Dimanche, 1er décembre, dans l’obscurité la plus complète, Mark Lanegan et son groupe s’installent sur la scène des Docks qu’ils connaissent bien (de mémoire, cela doit bien être son troisième concert dans la salle lausannoise). En fait, il fait tellement sombre qu’il faut attendre qu’il commence à chanter pour être sûr que c’est bien lui. On devine qu’il a, comme à son habitude, posé sa main gauche sur son pied de micro et on écoute religieusement à défaut de regarder.

Dans le noir, son groupe se met en place pour débuter le concert avec un nouveau titre « Disbelief Suspension » tiré de « Somebody’s Knocking » son nouvel album qui sera évidemment le sujet principal de la soirée.

Comme la lumière ne s’est jamais allumée, autant vous dire que mes photos de la soirée ne vont pas remporter de prix, ou alors tout au plus dans la catégorie « 50 nuances de noir ». Pas grave, l’essentiel c’est bien évidemment cette voix incroyable qui vous donne des frissons. Difficile de dire ce qui la différencie tellement des autres. Certes elle est magnifiquement basse et éraillée par une vie disons dissolue, mais surtout elle a ce petit grain qui la rend unique.

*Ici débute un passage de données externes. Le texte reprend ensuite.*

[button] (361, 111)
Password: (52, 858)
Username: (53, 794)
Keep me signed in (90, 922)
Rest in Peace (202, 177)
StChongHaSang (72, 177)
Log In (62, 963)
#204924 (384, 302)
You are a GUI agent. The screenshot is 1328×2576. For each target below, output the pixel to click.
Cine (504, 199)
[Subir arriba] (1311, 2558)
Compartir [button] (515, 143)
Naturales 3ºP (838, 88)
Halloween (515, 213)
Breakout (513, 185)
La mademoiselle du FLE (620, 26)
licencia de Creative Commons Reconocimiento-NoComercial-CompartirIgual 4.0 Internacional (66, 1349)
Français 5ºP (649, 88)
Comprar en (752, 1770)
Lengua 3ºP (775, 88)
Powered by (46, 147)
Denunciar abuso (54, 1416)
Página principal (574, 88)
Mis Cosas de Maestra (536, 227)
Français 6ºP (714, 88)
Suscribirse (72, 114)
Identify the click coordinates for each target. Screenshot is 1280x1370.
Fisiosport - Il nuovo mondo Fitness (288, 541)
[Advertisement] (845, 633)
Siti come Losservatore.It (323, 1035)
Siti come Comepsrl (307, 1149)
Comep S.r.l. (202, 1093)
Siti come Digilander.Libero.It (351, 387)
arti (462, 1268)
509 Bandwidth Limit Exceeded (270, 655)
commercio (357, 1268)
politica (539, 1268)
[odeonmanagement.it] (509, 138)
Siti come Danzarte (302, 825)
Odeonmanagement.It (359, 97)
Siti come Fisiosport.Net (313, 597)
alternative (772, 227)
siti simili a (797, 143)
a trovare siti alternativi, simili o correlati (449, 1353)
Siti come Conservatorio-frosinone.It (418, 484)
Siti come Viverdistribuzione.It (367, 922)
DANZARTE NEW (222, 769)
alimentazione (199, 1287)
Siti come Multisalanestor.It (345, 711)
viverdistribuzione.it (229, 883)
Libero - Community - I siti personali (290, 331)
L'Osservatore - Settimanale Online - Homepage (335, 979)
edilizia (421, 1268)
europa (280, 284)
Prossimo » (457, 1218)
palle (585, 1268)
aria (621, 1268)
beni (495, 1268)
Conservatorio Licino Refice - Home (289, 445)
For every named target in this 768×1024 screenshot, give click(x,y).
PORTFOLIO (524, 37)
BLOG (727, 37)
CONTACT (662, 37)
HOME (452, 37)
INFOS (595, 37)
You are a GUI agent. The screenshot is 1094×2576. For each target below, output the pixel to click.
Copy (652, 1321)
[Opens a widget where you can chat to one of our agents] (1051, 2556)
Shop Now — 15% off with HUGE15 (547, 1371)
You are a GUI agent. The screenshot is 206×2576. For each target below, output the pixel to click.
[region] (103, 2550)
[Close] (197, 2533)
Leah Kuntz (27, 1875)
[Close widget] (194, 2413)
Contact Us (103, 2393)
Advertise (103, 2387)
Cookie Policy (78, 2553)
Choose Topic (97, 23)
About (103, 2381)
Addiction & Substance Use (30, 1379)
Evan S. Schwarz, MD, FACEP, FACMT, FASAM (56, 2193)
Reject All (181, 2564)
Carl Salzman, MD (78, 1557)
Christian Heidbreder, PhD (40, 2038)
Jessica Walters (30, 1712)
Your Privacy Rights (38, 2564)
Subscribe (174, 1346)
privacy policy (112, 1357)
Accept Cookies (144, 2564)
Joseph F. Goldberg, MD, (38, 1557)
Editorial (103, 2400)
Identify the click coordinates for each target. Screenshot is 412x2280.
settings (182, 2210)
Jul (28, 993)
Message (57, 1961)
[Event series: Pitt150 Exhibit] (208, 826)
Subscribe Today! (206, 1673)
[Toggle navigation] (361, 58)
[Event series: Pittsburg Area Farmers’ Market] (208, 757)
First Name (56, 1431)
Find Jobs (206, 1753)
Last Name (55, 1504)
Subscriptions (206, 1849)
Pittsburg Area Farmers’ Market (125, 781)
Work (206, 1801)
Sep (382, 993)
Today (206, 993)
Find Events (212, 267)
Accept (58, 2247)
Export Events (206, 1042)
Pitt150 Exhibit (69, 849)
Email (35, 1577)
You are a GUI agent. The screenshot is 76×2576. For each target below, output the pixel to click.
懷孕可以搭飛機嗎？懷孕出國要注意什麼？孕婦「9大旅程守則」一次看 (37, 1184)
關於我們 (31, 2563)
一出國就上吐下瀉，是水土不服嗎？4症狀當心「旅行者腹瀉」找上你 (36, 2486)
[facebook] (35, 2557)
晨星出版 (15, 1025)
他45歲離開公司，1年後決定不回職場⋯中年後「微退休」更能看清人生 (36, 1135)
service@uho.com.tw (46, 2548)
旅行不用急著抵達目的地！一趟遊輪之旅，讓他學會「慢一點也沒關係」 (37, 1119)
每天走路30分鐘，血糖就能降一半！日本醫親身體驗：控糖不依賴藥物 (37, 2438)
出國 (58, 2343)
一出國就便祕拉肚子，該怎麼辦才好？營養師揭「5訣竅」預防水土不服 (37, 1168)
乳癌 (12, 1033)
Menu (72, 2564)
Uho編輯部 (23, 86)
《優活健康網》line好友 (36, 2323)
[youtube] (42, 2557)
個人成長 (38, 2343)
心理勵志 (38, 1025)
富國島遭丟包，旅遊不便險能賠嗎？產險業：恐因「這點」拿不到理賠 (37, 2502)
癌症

Ce soir, le gaillard a l’air en forme et sa voix ne semble pas trop émoussée par une tournée européenne qui a déjà une trentaine de dates au compteur. Le groupe enchaîne les titres dont le très bon ‘Hit The City‘ avant le single « Stich It Up » sur lequel j’accroche moins. A mon goût ‘Somebody’s Knocking’ n’est pas le meilleur disque qu’il ait fait (à ce sujet, y’a pas matière à disserter, c’est ‘Blues Funeral’), mais je suis prêt à reconsidérer un peu mon classement après avoir entendu ‘Nightflight to Kabul’. Pendant une courte durée seulement car ‘Bleeding Muddy Waters’ vient me rappeler droit derrière que ‘Blues Funeral‘ reste son chef d’œuvre. Le meilleur moment du concert commence justement avec ce titre qui sera suivi par ‘Deepest Shade’ puis ‘Ode To Sad Disco‘. Là tu as déjà gagné ta soirée et le reste n’est plus que du bonus.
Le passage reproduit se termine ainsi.